Mercy shook her head. "Ay, but the women. Shame is shame with us. Right or wrong goes for little. Nay, I hope to do better for you than that. I must find him, and send him to deliver her. 'Tis his only chance of happiness."
She then asked him if he would draw up an advertisement of quite a different kind from those he had described to her.
He assented, and between them they concocted the following:—
"If Thomas Leicester, who went from the 'Packhorse' two months ago, will come thither at once, Mercy will be much beholden to him, and tell him strange things that have befallen."

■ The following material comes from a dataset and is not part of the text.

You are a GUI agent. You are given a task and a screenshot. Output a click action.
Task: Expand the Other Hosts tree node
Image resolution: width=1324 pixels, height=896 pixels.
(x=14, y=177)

Sir George then, at her request, rode over to Lancaster, and inserted the above in the county paper, and also in a small sheet that was issued in the city three times a week. He had also handbills to the same effect printed, and sent into Cumberland and Westmoreland. Finally, he sent a copy to his man of business in London, with orders to insert it in all the journals.
Then he returned to the "Packhorse," and told Mercy what he had done.
The next day he bade her farewell, and away for Carlisle. It was a two days' journey. He reached Carlisle in the evening, and went all glowing to Mrs. Gaunt. "Madam," said he, "be of good cheer. I bless the day I went to see her; she is an angel of wit and goodness."
He then related to her, in glowing terms, most that had passed between Mercy and him. But, to his surprise, Mrs. Gaunt wore a cold, forbidding air.